───── Data ─────

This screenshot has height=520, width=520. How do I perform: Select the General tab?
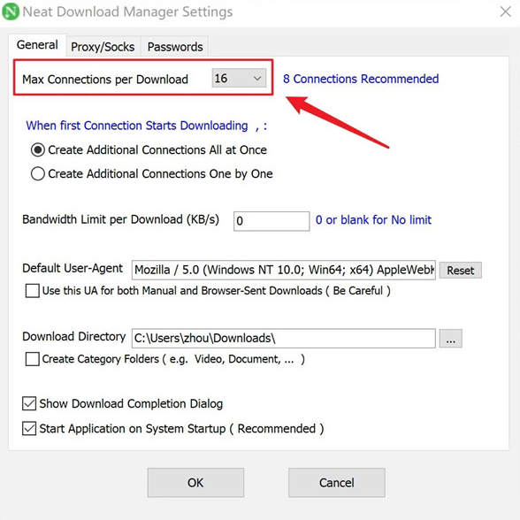[x=37, y=45]
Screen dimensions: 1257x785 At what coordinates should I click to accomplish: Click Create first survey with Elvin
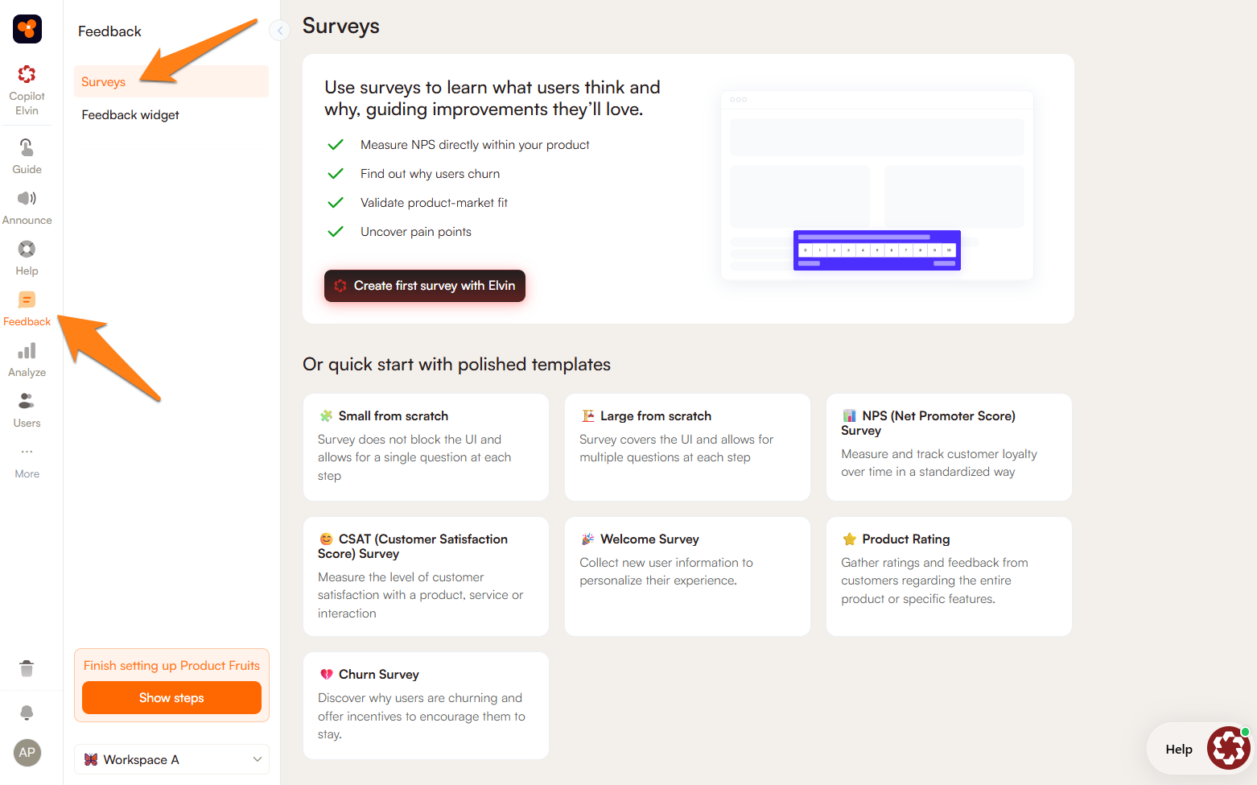coord(424,286)
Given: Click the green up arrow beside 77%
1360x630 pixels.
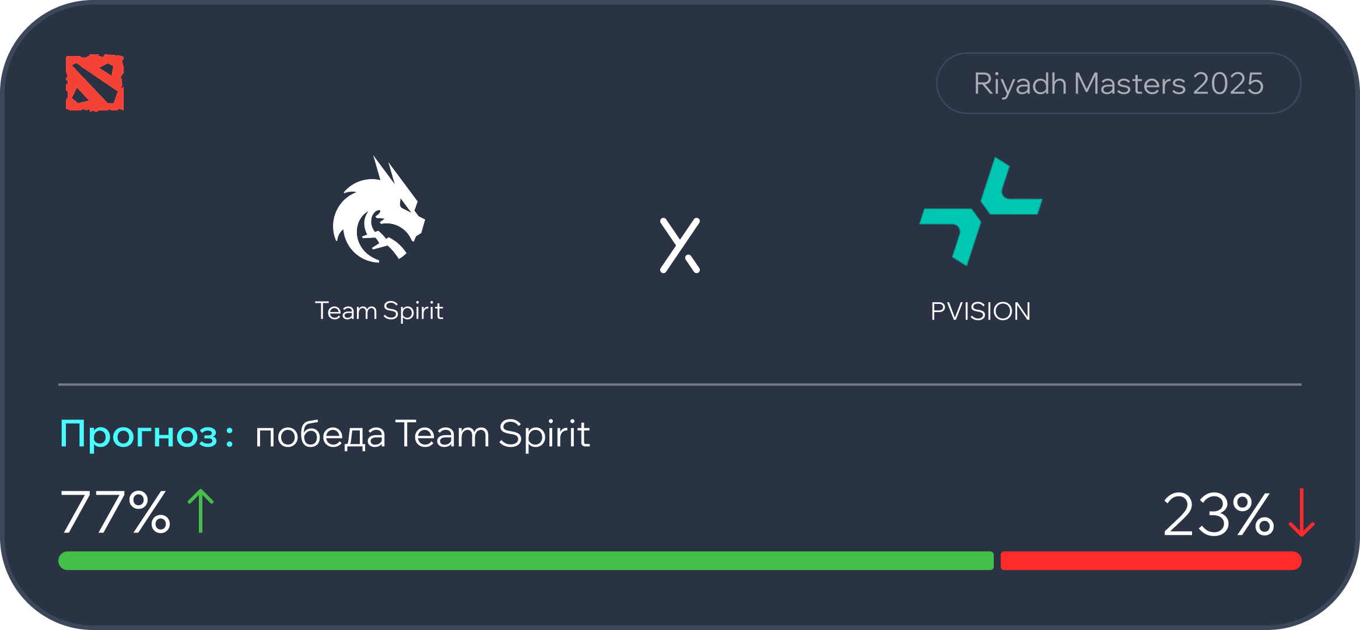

─────

What to produce:
Print every line above exactly as given, but not the pictures.

Solution for this task:
This screenshot has height=520, width=520. How do I perform: Select the General tab?
[x=37, y=45]
Screen dimensions: 1257x785 At what coordinates should I click to accomplish: Click Create first survey with Elvin
coord(424,286)
Given: Click the green up arrow beside 77%
1360x630 pixels.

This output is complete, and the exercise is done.